MR CLEAN

Clinical Question

In patients with large proximal anterior circulation strokes, does intra-arterial (IA) intervention in addition to usual care offer improved neurological outcomes?

Bottom Line

In patients with large proximal anterior circulation strokes, intra-arterial therapy within 6 hours of symptom onset improved functional independence at 90 days without increasing ICH or mortality.

Major Points

Large artery occlusions of the proximal anterior circulation (involving the ICA, M1, M2, A1, A2) accounts for about one-third of anterior ischemic strokes.^[1] However, conventional IV tissue plasminogen activator (tPA) therapy is able to achieve recanalization in perhaps only a fifth of patients with proximal arterial occlusions and perhaps only in under 5% of patients with ICA occlusions.^[2] Unfortunately, the remainder of these patients typically go on to have poor functional prognoses.
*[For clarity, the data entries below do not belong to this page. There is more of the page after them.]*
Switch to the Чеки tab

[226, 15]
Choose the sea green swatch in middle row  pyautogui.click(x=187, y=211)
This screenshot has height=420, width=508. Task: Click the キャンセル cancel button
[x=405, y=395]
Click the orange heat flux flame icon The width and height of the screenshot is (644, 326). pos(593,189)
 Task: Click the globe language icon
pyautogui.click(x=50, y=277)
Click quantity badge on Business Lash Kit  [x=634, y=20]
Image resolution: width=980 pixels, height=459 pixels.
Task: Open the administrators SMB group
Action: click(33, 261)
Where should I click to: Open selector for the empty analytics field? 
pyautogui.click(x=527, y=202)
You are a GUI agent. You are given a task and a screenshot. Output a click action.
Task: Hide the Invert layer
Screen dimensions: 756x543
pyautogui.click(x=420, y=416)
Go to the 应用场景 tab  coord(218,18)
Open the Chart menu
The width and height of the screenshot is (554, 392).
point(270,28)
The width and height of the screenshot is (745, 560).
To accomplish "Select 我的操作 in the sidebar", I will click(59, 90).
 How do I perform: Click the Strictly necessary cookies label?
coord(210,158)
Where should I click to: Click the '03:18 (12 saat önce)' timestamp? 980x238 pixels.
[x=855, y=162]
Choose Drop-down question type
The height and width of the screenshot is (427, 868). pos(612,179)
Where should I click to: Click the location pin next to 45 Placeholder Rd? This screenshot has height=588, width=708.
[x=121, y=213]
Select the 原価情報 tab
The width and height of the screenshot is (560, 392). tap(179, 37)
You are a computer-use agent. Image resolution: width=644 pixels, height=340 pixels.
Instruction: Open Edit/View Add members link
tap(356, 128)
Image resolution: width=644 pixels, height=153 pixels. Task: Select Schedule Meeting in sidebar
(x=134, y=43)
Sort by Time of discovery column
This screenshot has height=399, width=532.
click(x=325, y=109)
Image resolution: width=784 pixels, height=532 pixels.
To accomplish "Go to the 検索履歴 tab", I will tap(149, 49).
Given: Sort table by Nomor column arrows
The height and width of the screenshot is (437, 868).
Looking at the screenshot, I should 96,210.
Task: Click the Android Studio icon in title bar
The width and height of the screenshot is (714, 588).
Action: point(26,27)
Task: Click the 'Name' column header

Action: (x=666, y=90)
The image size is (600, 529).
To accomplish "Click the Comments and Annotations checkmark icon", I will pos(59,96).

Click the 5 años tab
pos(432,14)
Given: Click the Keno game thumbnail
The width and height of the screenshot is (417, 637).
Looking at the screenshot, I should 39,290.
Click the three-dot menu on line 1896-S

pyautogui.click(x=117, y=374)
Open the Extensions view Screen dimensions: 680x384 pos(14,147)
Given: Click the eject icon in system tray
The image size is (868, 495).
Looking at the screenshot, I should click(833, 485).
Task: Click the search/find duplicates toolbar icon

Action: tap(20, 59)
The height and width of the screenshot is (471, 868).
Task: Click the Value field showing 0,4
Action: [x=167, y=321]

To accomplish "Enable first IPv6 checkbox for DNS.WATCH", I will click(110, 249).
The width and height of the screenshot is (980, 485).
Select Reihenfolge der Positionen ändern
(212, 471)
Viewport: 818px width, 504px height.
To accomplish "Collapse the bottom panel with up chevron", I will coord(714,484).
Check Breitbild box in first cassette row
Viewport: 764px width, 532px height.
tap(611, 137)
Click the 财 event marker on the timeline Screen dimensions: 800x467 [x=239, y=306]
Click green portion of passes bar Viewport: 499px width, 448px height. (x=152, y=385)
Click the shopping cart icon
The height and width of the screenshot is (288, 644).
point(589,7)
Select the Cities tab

Intra-arterial (IA) interventions in acute stroke have been performed ever since 1999 when PROACT II^[3] demonstrated that for MCA occlusions <6 hours in duration, IA recombinant pro-urokinase (r-pro-UK) in addition to IV heparin was superior to IV heparin alone for vessel recanalization and improved functional outcomes at 3 months. Despite significant anecdotal evidence from neuro-interventionalists, RCTs prior to MR CLEAN using IA interventions alone or in combination with IV tPA compared to IV tPA in acute ischemic stroke had all been negative (i.e. IMS III^[4], SYNTHESIS Expansion^[5] and MR RESCUE^[6]).The authors of MR CLEAN suggested that the failure of previous trials were due to lack of consistent neuro-imaging documentation of proximal vessel occlusion and use of older devices such as the MERCI device compared to newer stent-retrievers.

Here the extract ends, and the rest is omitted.